The 26-year-old has been described in a single report on the BBC as a “Belarusian opposition journalist”, a “dissident” and an “activist”. This extraordinary young man is all these things and more. But it is important that the western media does not let the Belarus regime define the narrative.

Protasevich is an independent journalist, but to be so in Belarus is to immediately become an activist. And, meanwhile, the regime is in the process of defining all activists as terrorists. Index has been reporting for months on the systematic crackdown on independent journalism by the Lukashenko regime. Hijacking is just the latest method to control free expression in Belarus.

British MP Tom Tugendhat (chair of the Foreign Affairs Select Committee) has described the arrest as a “warlike act”, and this is no understatement. He has emphasised that a hijacking is an escalation of the situation. But we should not lose sight of why Protasevich represented such a threat. It is because he was a journalist the regime has not been able to control since he fled the country for Poland in 2019.

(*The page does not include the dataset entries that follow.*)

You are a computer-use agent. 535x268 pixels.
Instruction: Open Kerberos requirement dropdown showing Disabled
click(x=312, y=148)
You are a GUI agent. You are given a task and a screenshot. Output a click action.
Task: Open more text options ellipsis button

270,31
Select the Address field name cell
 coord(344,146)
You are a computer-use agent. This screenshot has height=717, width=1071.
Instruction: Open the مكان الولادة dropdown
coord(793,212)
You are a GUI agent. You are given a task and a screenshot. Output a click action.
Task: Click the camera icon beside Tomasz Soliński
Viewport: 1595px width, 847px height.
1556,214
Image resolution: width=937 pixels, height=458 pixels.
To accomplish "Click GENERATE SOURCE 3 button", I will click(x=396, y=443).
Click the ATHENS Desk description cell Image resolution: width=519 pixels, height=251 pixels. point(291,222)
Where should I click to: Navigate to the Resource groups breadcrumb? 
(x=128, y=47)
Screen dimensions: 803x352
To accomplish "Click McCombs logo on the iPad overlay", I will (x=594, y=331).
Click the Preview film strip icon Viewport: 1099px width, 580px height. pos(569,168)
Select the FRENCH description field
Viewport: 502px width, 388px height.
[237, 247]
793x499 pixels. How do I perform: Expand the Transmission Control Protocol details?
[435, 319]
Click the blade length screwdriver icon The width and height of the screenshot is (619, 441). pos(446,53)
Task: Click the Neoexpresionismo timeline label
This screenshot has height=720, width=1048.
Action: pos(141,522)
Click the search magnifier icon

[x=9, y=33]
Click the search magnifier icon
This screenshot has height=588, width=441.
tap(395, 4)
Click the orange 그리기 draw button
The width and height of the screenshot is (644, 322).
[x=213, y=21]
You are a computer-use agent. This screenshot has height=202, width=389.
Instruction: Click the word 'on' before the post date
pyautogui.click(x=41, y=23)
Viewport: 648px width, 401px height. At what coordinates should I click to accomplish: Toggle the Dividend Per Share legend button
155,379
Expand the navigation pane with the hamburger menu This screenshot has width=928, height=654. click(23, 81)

Protasevich is the former editor of Nexta, a media organisation that works via the social media platfrom Telegram, which circumvents censorship in Belarus. Nexta was instrumental in reporting on the opposition to Lukashenko during the elections of 2020. Until this week Protasevich had been working for another Telegram channel Belamova. Like the underground “samizdat” publications of the Soviet era, these Telegram channels provided much-needed hope to civil society in Belarus.

Parallels have been drawn between Russian dissident Alexei Navalny and Roman Protasevich and it is true that he provides a similar focus for the Belarusian opposition. However, he has been targeted not as a political leader, but as a journalist. It is as a journalist that we should defend him.